I had my own suspicions back when HashiCorp changed the Terraform licensing (and, yes, I’ve pretty much switched to OpenTofu on the one or two things I use that require infra nuke & pave), but I can’t say that IBM did a bad deal here - even though I don’t see that much value in the enterprise market (multi-cloud is very much a reality, but once you have Kubernetes a lot of the truly relevant plumbing vanishes from Terraform), it is a nice complement to RedHat’s Ansible and IBM’s own (almost unknown) orchestration software.
And, of course, it’s yet another data point for doomsayers harping on about Open Source licensing being a barrier to corporate growth…
Just updated my Ideapad Flex, and it’s nice to see how it’s improved since I started using Fedora 36. So yes, I’ve definitely settled on Fedora as my laptop distribution of choice, even if I still target Ubuntu on the server.
(I’ve resisted moving my laptop to Silverblue or Bluefin for now, but I suspect it won’t take long.)
This week’s notes come a little earlier, partly because of an upcoming long weekend and partly because I’ve been mulling the LLM space again due to the close release of both llama3 and phi-3.
Thanks to my recent AMD iGPU tinkering I’ve been spending a fair bit of time seeing how feasible it is to run these “small” models on a slow(ish), low-power consumer-grade GPU (as well as more ARM hardware that I will write about later), and I think we’re now at a point where these things are finally borderline usable for some tasks and the tooling is finally becoming truly polished.
As an example, I’ve been playing around with dify for a few days. In a nutshell, it is a node-based visual environment to define chatbots, workflows and agents that can run locally against llama3 or phi-3 (or any other LLM model, for that matter) and makes it reasonably easy to define and test new “applications”.
It’s pretty great in the sense that it is a docker-compose invocation away and the choice of components is sane, but it is, like all modern solutions, just a trifle too busy:
It has most of what you’d need to do RAG or ReAct except things like database and filesystem indexing, and it is sophisticated to the point where you can not just provide your models with a plethora of baked-in tools (for function calling) but also define your own tools and API endpoints to call–it is pretty neat, really, and probably the best all-rounded, self-hostable graphical environment I’ve come across so far.
But I have trouble building actual useful applications with it, because none of the data I want to use is accessible to it, and it can’t automate the things I want to automate because it doesn’t have the right hooks. By shifting everything to the web, we’ve foregone the ability to, for instance, index a local filesystem or e-mail archive, interact with desktop applications, or even create local files (like, say, a PDF).
And all the stuff I want to do with local models is, well, local. And still relies on things like Mail.app and actual documents. They might be in the cloud, but they are neither in the same cloud nor are they accessible via uniform APIs (and, let’s face it, I don’t want them to be).

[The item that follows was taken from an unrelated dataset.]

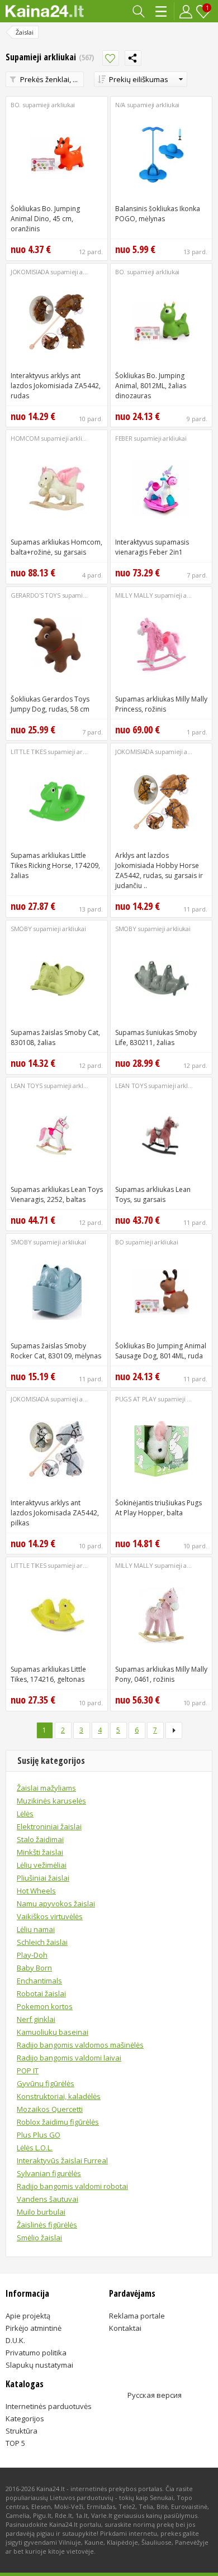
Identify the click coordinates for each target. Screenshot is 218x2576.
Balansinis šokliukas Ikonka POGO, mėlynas (157, 213)
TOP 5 (15, 2443)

This may be an unpopular opinion in these days of cloud-first everything, but the truth is that I don’t want to have to centralize all my data or deal with the hassle of multiple cloud integrations just to be able to automate it. I want to be able to run models locally, and I want to be able to run them against my own data without having to jump through hoops.
On the other hand, I am moderately concerned with control over the tooling and code that runs these agents and workflows. I’ve had great success in using Node-RED to summarize my RSS feeds (partly because it can be done “upstream” without need for any local data), and there’s probably nothing I can do in dify that I can’t do in Node-RED, but building a bunch of custom nodes for this would take time.
Dropping back to actual code, a cursory review of the current state of the art around langchain and all sorts of other LLM-related projects shows that code quality still leaves a lot to be desired1, to the point where it’s just easier (and more reliable) to write some things from scratch.
But the key thing for me is that creating something genuinely useful and reliable that does more than just spew text is still… hard. And I really don’t like that the current state of the art is still so focused on content generation.
It’s not the prompting, or the endless looping and filtering, or even the fact that many agent frameworks actually generate their own prompts to a degree where they’re impossible to debug–it’s the fact that the actual useful stuff is still hard to do, and LLMs are still a long way from being able to do it.
They do make for amazing Marketing demos and autocomplete engines, though.
I recently came across a project that was so bad that it just had to be AI-generated. The giveaway was the complete comment coverage of things that were essentially re-implementations of stuff in the Python standard library in the typical “Java cosplay” style object-oriented code that is so prevalent in the LLM space. It was that bad. ↩︎
Back when I last tried it (on the Apple TV, quite a few years back), Provenance was very nice. I just hope it won’t follow Delta’s footsteps and discriminate against EU users.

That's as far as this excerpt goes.